With SEQUOIA, the researchers were able to identify genes involved in key cancer processes (such as inflammation, cell cycles, and metabolism) and decipher both local and regional gene expression levels.
Dr. Olivier Gevaert, senior author on the study, said, “We focused on extracting information from whole slide images and moved away from “tile” aggregation (which offers only a narrow snapshot). This gave us more image data, both within the tumor and in the surrounding areas. By capturing greater heterogeneity we could identify key gene pathways relevant to cancer progression.”

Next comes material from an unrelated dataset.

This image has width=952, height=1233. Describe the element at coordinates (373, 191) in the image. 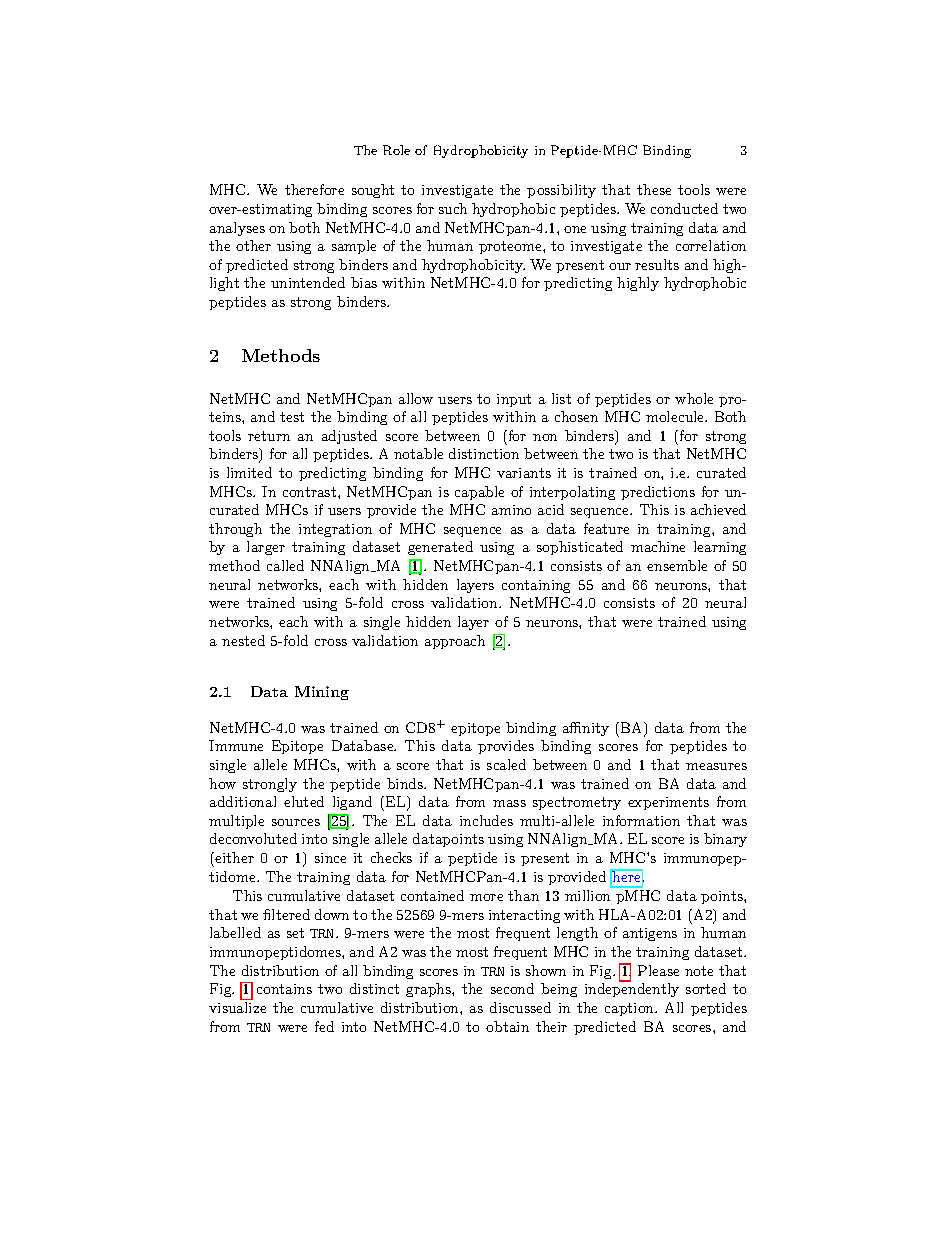

I see `sought` at that location.
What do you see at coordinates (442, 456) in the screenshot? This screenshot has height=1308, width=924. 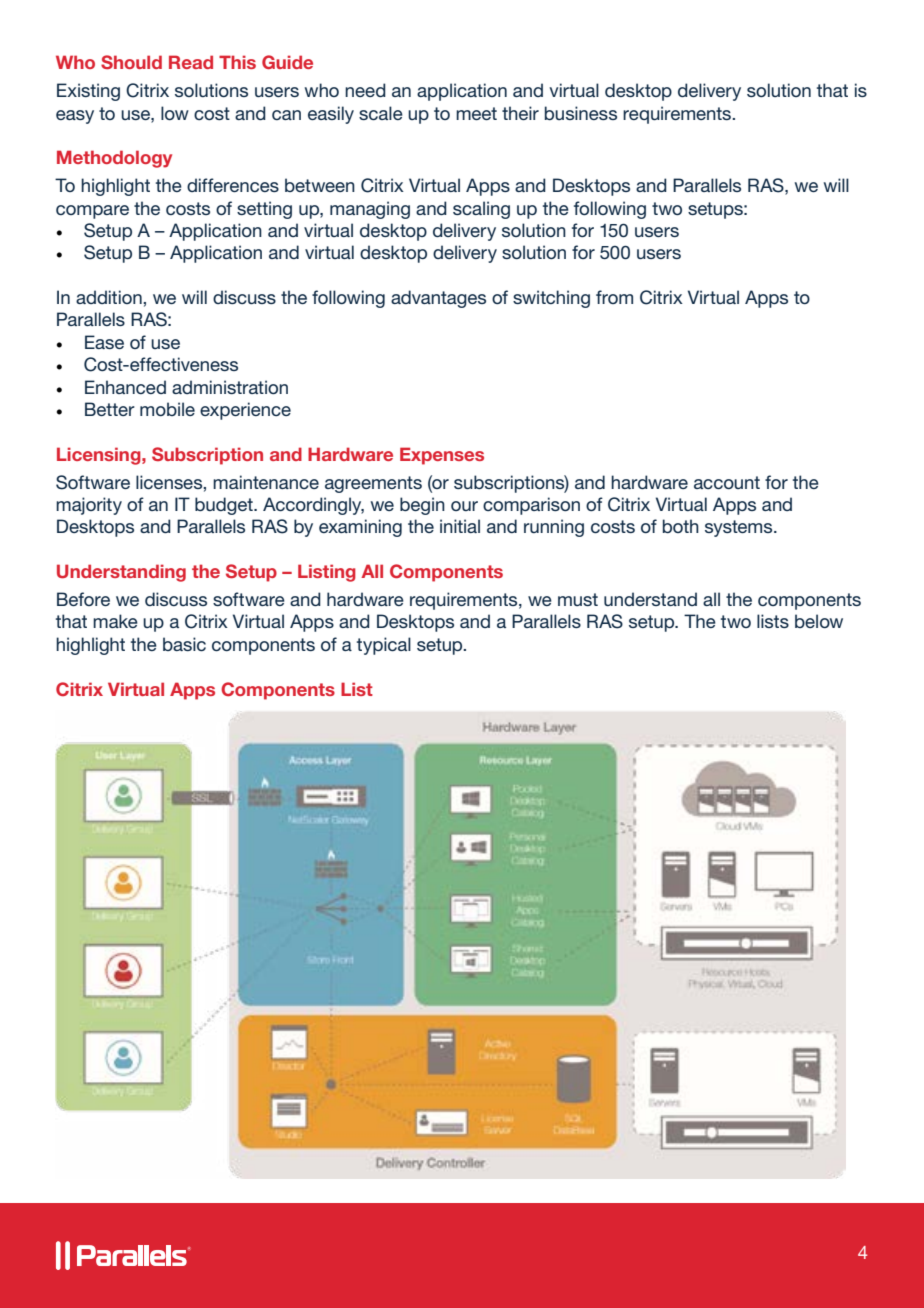 I see `Expenses` at bounding box center [442, 456].
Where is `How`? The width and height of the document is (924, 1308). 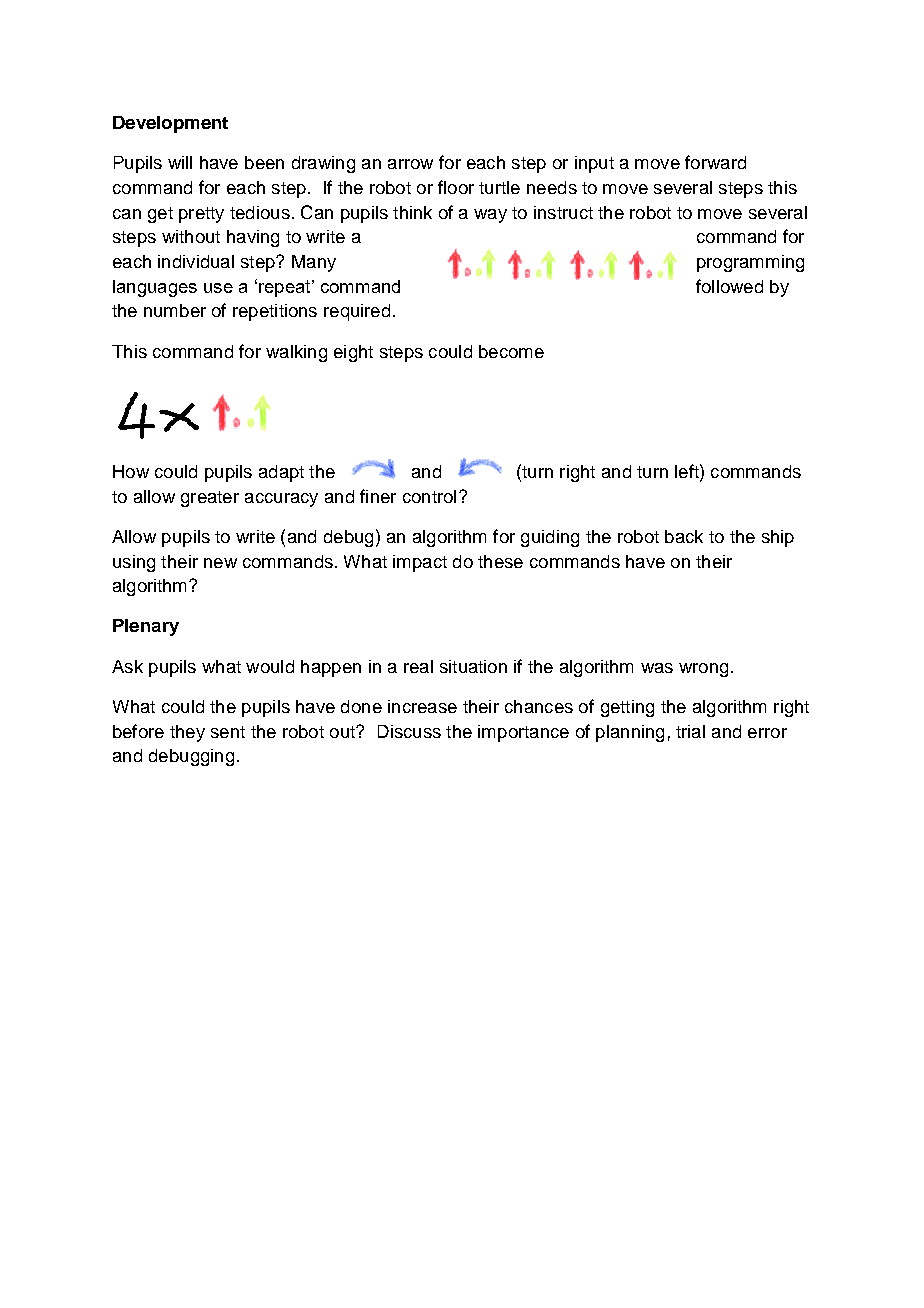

He added, “Our model identified clinically relevant features that you can use to predict a patient’s risk for cancer, opening new avenues for more personalized care.”
The researchers built SEQUOIA from 7,584 tumor samples, using matched whole slide images and bulk RNA-Seq data from 16 cancer types available in The Cancer Genome Atlas.
NCI’s Division of Cancer Treatment and Diagnosis funded this work.